The Bank of Uganda has backed customers who have recently taken to the public to voice their concerns after finding money missing from their bank accounts. This, the regulator says, compels the responsible financial institution to act swiftly to address the matter.
Jonah Waiswa, BoU head of public education says amidst the increasing number of complaints, the regulator is happy that the public is becoming aware of their rights and not keeping quiet, though, according to him, reactions by some customers are not the best for the banks.
This comes amidst a fresh Public outcry over the safety of customer deposits in the banking system, with the latest major incidents involving Centenary Bank and Equity Bank Uganda. In the Equity incident, a man is seen filming himself ranting about the lack of response by the banking staff after he had found 10 million shillings missing from his account.

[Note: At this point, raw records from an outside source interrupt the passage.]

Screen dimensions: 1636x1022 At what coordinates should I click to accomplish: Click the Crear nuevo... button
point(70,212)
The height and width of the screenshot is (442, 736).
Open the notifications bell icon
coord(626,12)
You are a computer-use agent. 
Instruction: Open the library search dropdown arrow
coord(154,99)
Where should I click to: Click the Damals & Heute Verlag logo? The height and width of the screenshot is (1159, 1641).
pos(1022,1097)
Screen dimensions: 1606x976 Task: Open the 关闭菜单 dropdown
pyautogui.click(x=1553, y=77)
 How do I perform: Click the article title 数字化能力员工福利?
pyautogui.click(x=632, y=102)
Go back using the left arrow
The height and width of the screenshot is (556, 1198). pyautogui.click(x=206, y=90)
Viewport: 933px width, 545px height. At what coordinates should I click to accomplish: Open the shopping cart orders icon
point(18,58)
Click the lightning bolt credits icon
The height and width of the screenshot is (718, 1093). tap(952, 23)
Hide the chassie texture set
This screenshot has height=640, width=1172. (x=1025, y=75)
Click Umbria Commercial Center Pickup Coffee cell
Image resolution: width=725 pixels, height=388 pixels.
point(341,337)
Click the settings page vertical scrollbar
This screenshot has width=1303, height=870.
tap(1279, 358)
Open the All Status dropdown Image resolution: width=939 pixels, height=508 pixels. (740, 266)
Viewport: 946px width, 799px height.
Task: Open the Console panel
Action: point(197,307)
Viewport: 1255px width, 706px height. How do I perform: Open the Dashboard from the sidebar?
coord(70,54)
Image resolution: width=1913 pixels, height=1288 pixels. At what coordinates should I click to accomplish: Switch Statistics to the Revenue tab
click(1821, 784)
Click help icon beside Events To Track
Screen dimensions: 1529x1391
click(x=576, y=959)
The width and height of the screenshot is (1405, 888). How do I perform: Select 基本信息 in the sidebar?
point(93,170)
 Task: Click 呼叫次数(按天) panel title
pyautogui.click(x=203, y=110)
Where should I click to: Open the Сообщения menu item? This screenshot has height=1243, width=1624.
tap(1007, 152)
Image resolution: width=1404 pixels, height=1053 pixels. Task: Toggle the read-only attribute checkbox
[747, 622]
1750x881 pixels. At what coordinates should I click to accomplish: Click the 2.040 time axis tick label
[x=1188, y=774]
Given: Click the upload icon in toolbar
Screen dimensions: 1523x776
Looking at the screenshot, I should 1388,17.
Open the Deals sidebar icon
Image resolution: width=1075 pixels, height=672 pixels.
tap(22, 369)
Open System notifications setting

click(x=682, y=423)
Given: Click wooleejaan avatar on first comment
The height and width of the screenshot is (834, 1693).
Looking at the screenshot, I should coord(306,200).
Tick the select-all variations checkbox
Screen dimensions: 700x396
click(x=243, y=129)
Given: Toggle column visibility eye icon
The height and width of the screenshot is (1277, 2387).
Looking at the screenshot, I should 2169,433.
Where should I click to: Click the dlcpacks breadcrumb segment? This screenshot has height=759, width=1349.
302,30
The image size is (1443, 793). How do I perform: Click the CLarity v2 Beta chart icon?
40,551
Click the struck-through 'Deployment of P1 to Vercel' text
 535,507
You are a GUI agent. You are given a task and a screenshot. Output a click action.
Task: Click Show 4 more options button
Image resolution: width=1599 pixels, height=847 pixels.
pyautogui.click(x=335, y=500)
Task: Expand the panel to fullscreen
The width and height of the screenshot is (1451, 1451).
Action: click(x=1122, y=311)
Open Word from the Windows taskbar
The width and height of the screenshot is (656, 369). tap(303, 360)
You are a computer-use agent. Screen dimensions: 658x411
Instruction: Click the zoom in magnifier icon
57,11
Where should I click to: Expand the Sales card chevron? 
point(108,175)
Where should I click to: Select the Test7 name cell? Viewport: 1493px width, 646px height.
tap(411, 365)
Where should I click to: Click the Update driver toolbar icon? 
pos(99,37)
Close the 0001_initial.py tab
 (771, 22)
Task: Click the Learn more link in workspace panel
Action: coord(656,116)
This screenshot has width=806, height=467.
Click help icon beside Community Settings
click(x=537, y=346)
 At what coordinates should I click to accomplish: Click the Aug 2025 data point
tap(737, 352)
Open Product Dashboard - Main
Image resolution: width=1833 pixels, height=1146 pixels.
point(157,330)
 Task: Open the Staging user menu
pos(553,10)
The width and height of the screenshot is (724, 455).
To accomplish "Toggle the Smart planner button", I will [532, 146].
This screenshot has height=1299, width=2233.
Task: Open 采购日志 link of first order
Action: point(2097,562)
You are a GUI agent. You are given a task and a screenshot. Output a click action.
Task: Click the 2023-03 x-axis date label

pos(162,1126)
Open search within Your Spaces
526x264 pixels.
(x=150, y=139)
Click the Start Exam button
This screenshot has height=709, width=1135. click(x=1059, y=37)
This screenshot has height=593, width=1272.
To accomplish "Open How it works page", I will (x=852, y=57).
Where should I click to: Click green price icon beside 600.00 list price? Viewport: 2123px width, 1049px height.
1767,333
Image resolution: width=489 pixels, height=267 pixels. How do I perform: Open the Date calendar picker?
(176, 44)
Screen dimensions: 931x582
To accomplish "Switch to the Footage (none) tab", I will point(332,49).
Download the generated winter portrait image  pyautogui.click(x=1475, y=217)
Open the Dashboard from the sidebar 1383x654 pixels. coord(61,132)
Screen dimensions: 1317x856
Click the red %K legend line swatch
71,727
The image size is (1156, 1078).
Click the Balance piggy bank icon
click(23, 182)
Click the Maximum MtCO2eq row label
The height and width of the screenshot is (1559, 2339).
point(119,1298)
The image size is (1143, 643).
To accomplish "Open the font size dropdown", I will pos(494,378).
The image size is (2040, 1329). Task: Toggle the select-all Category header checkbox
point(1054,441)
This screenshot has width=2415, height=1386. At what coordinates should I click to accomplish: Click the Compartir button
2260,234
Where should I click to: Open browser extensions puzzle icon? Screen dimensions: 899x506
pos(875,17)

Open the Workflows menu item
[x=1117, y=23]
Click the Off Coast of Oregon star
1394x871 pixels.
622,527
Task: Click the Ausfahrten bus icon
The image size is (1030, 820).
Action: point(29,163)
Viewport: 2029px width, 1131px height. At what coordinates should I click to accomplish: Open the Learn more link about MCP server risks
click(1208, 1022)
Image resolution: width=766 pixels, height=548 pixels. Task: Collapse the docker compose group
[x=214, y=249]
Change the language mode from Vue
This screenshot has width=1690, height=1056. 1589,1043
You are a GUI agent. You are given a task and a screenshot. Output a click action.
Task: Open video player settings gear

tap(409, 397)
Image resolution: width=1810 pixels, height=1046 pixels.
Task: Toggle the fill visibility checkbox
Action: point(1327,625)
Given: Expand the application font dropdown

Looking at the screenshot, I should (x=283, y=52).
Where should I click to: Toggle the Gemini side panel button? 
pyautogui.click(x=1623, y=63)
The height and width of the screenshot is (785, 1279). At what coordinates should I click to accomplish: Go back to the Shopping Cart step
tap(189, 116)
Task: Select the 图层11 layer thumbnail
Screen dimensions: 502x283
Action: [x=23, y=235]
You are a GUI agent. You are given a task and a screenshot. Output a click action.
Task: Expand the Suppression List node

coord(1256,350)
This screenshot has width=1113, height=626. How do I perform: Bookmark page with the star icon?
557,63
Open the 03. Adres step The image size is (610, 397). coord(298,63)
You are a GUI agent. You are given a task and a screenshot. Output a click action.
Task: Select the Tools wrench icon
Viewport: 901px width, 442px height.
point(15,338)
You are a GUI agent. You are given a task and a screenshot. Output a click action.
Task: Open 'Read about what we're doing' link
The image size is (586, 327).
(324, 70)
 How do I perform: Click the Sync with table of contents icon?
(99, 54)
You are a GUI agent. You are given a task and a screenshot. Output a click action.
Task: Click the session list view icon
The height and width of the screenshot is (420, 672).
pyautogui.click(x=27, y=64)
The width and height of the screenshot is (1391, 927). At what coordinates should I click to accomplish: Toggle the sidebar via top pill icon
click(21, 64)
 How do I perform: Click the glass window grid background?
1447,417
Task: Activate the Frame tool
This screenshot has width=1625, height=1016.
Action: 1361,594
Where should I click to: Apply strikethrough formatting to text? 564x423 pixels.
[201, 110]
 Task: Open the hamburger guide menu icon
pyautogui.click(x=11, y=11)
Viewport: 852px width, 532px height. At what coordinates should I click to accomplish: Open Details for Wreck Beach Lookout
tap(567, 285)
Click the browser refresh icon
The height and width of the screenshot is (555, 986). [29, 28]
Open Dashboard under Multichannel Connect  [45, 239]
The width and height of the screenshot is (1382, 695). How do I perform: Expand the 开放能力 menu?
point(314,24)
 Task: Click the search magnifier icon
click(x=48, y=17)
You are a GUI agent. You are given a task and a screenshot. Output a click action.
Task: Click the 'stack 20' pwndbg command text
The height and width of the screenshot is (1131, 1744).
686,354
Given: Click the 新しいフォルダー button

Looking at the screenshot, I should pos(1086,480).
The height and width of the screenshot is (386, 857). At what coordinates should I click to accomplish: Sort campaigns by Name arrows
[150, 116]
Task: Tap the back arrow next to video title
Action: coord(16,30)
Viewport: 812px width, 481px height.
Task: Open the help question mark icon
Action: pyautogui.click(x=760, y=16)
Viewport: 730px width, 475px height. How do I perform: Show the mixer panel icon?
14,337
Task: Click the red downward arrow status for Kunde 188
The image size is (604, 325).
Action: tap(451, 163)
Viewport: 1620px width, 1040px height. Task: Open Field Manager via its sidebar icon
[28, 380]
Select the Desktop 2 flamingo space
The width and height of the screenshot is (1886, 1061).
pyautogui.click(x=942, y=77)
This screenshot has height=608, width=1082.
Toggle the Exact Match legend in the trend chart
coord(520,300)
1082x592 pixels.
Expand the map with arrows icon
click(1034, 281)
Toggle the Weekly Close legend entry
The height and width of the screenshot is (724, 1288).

The Bank issued a statement saying they had taken up the matter for investigation and the outcome would inform the action to address the customer’s plight. At Centenary, the late who was crying after finding about 113 million shillings missing from her account, is seen being consoled by banking staff.
Centenary issued a statement later saying they would find out what happened to the money. A day later it was discovered that a staff member connived with a fraudster and they tampered with the personal identification number (PIN) to transfer the money, which they later withdrew at different bank agents.
Waiswa, who is part of the BOU team on a countrywide financial literacy program dubbed “BOU Town Hall Meetings” said most of the fraud happens when the perpetrator gains access to the personal details of the customers, especially those whose accounts are connected to their mobile phone numbers.
He argues that in many cases even the banks are not aware of the robbery happening until it is reported. This, according to him enables the bank to immediately prevent any activity on the affected account until the owner sorts the matter.
He urges the customers who lose their mobile phones or any of their details, to report immediately to their banks before even going to the police to report the loss of their items.